Omar Rachid, a member of the congregation for 23 years, told ABC News he received a call in the middle of the night about the fire. He immediately drove over to the burning building to assess the damage.
"After the shock of seeing the mosque burning at 3 in the morning," he said, "it became clear we needed to have an action plan ... a quick action plan in place to provide us some funding so we can start the rebuilding process."
Rachid launched a GoFundMe page that has raised over $971,000 so far. More than 20,000 people donated to the cause.
The president of the Islamic center, Shahid Hashmi, told ABC News that the mosque did not have insurance and that he was shocked by the generosity of the GoFundMe donors, calling it a "beautiful response."
Rachid added: "I never thought that it would really raise that much. I knew that people would respond and I knew that it would have some traction, I just never imagined it would have that kind of response."
Rachid said the mosque was built in 2000; prior to that, the congregation used a rental home. He said building the mosque in 2000 gave members "a little bit more of an identity, a presence. And gives you a sense of belonging in a community."

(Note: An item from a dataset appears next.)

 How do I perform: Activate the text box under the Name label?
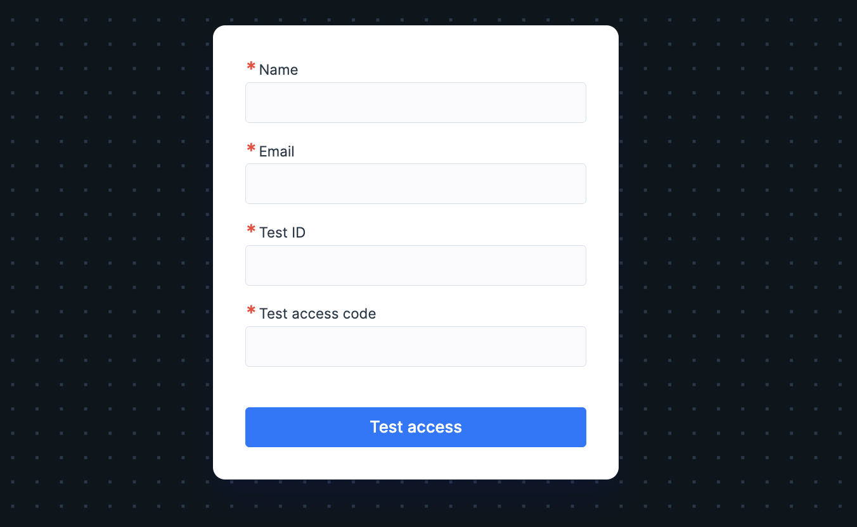(x=415, y=103)
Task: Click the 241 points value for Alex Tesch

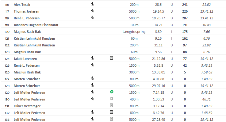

According to Rachid, the Islamic Center of Victoria hosted study groups for people with different religions so that they would better understand Islam. Non-members would stop by the mosque to share a meal during Ramadan, and every Friday evening the center would host a potluck dinner for Muslims and non-Muslims alike.
"A lot of fellowship education and information [was] shared at the mosque," he said. "It's not just a building of worship, [it's] also a place of interfaith understanding, and it just gives you a sense of belonging in the community when you have a place of worship that is known."
The congregation plans to rebuild the mosque at its current site, Hashmi said. In the meantime, he and other members will meet in a mobile home next to the destroyed mosque.